Die Jagd braucht Charaktere - keine Hanswurste!

Im November hat ein Jäger im Kanton Zürich auf der Treibjagd mit Schrot auf einen Wanderer geschossen. Im Wallis wird ein Hirsch von einem Jäger vorsätzlich und verbotenerweise mit Schrot beschossen und so schwer verletzt, dass er qualvoll zu Grunde geht. In Zürich entschuldigt sich der Jäger beim Betroffenen, wohingegen der Walliser angibt, er habe den Hirsch mit einem Rehböcklein (!) verwechselt.

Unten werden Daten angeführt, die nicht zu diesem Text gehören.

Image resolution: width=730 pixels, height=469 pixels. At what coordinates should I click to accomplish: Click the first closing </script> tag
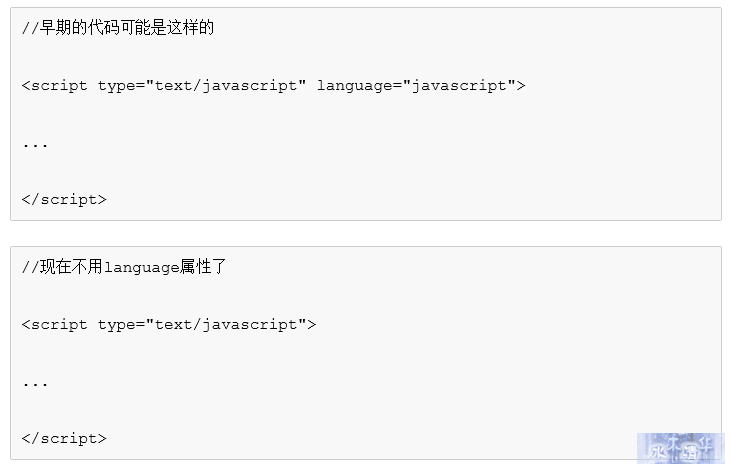click(x=64, y=200)
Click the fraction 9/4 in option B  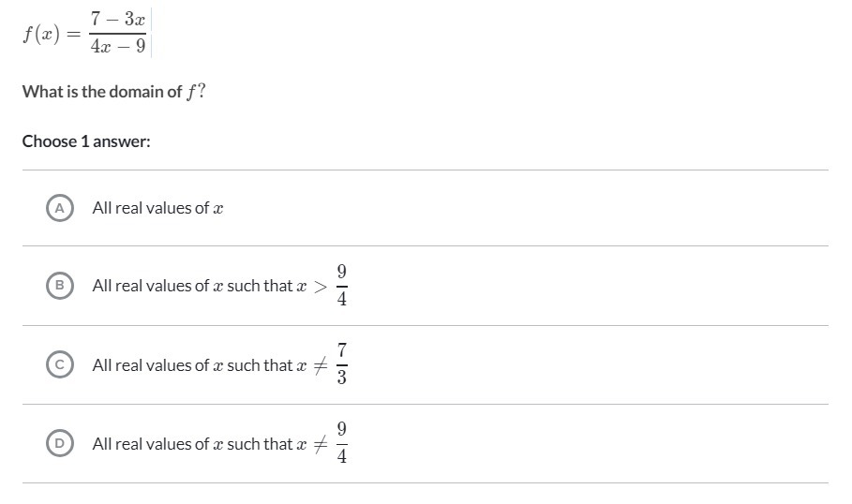tap(342, 286)
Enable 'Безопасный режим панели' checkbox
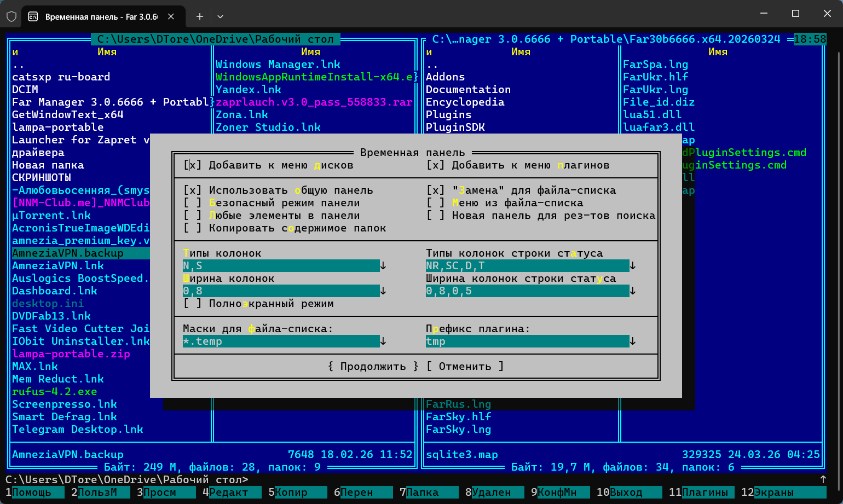 (x=193, y=203)
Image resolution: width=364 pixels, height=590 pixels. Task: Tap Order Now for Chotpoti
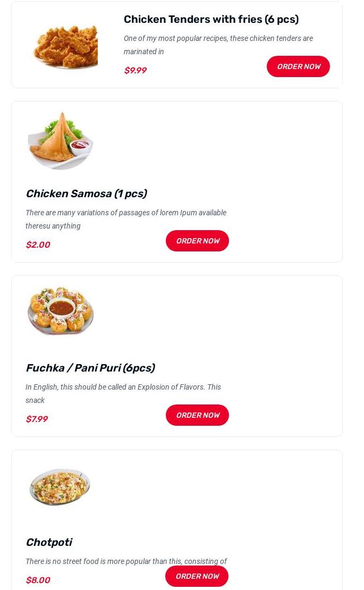[197, 576]
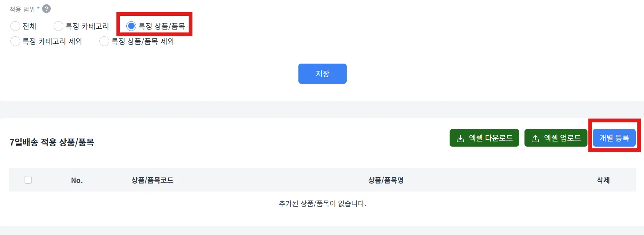
Task: Choose the 특정 카테고리 radio button
Action: [x=58, y=26]
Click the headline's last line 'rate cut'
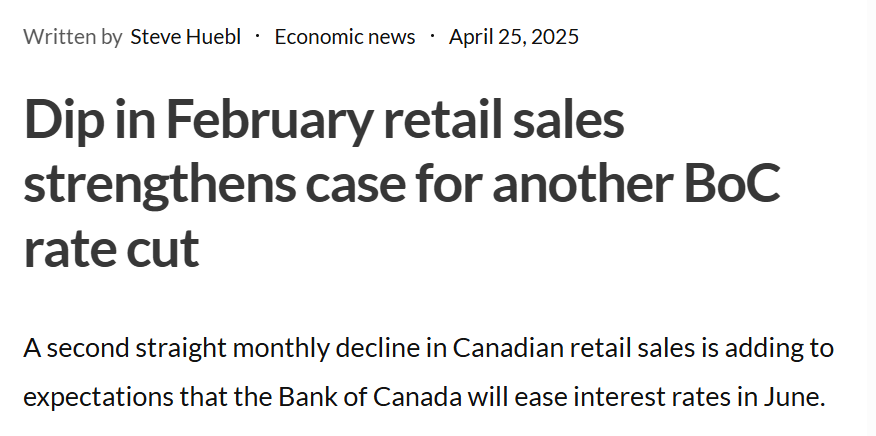 [111, 248]
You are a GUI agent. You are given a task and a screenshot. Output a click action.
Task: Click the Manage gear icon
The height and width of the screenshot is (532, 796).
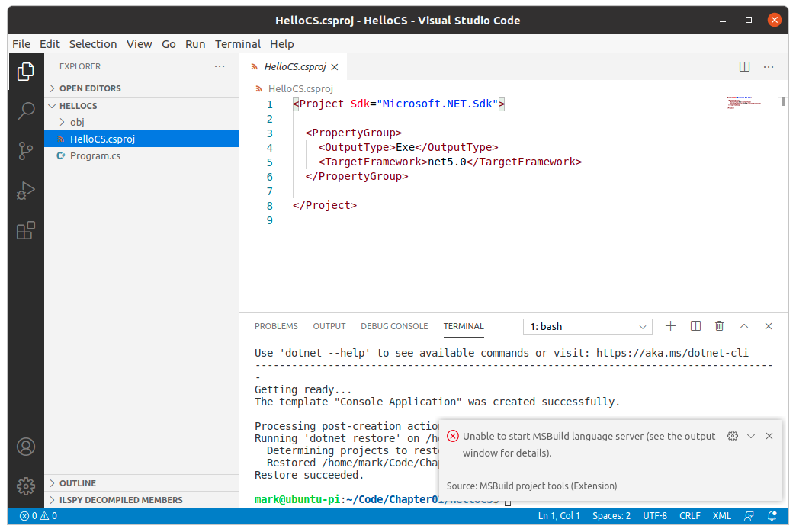tap(26, 486)
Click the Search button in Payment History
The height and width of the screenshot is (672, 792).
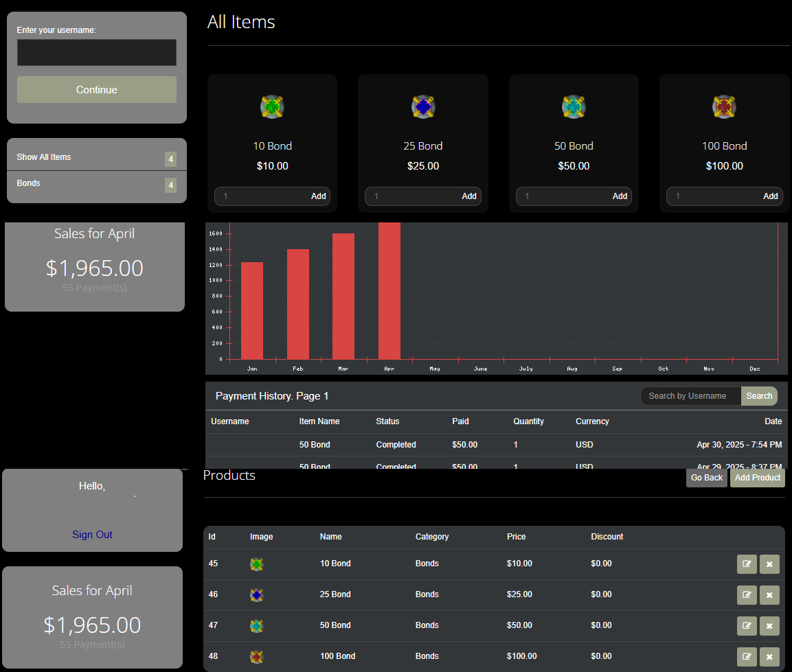759,396
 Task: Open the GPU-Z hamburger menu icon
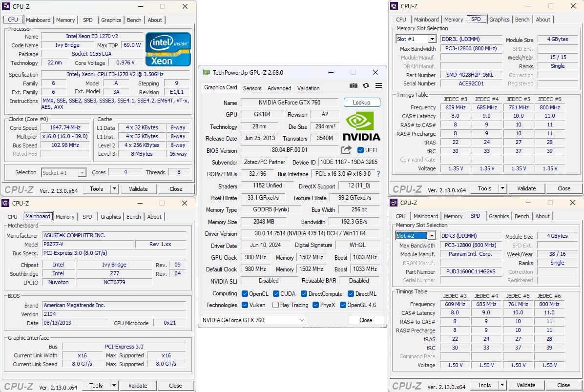pos(378,85)
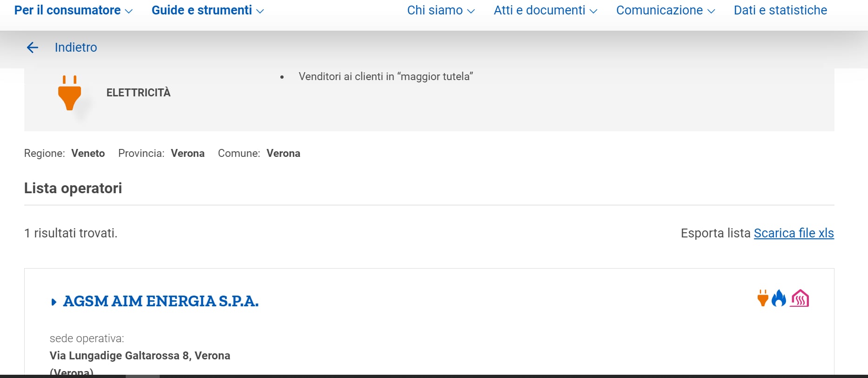The width and height of the screenshot is (868, 378).
Task: Click the orange electricity plug icon
Action: point(69,93)
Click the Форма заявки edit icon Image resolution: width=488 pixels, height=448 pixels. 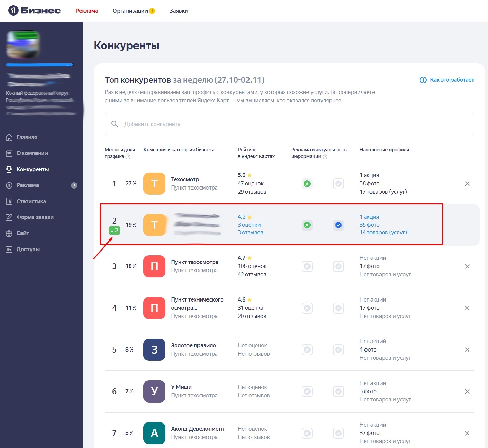point(9,217)
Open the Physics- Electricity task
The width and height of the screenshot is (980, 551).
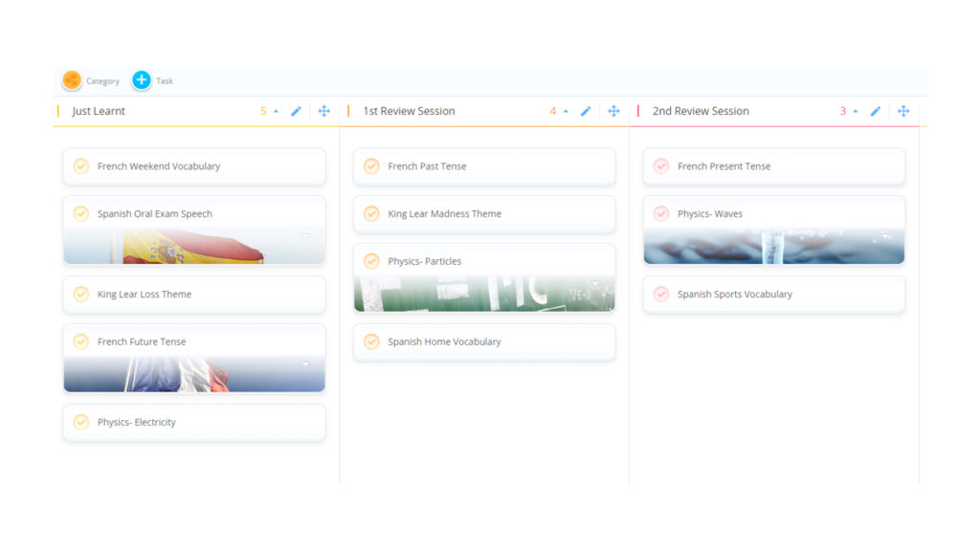[137, 422]
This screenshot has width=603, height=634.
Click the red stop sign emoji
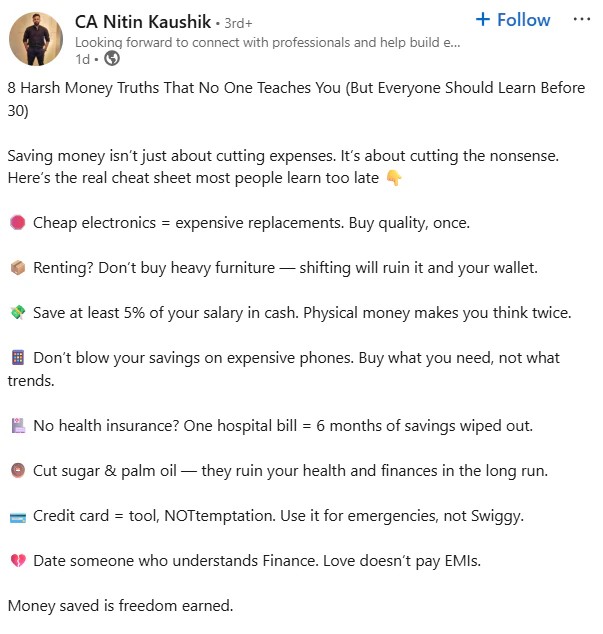pyautogui.click(x=16, y=222)
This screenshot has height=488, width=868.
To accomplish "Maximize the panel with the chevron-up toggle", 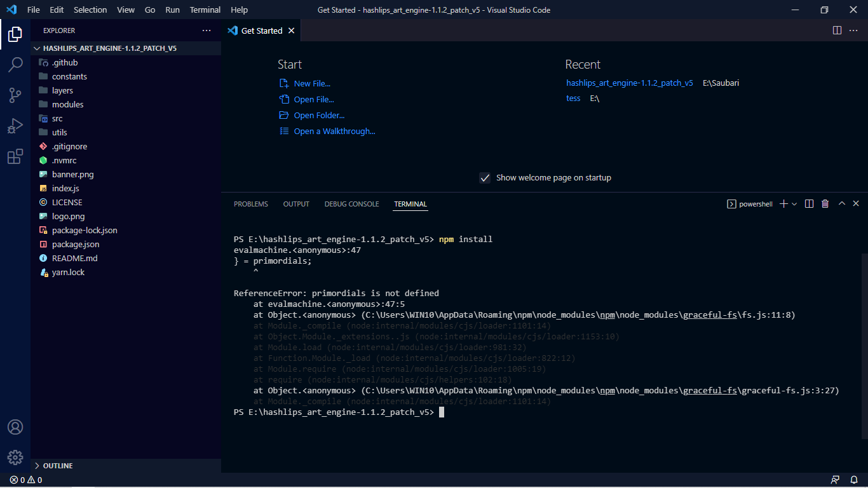I will pyautogui.click(x=841, y=203).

Die Beispiele zeigen zum einen eine Problematik der Treibjagd auf und offenbaren zum andern, dass bei gewissen Jägern Dummheit und Verantwortungslosigkeit grenzenlos sind. Um das zu unterstreichen, genügt ein Blick ins Jäger-Internetsprachrohr Jagdportal.ch. Hier trifft man allenthalben auf die Postings eines "Basse". Neustens lässt er sich über einen aus, der ein demokratisch verbürgtes Recht wahrgenommen und eine Initiative zur Abschaffung der Treibjagd lanciert (und verloren) hatte. Er bezeichnet ihn als "lebensfremde, lebensunfähige und oberpeinliche Kreatur, als notorischen Querulanten, Schwachkopf und als einen, ... der alle Voraussetzungen einer Bevormundung schon länger erfülle".

Wir nehmen zur Kenntnis, dass offensichtlich die Jägerausbildung keine Anforderungen an den Charakter der Kandidaten stellt, sodass ein anonym-grossmauliger, primitiver Zeitgenosse wie "Basse" oder der Hirschquäler aus dem Wallis das Patent auch erwerben konnten.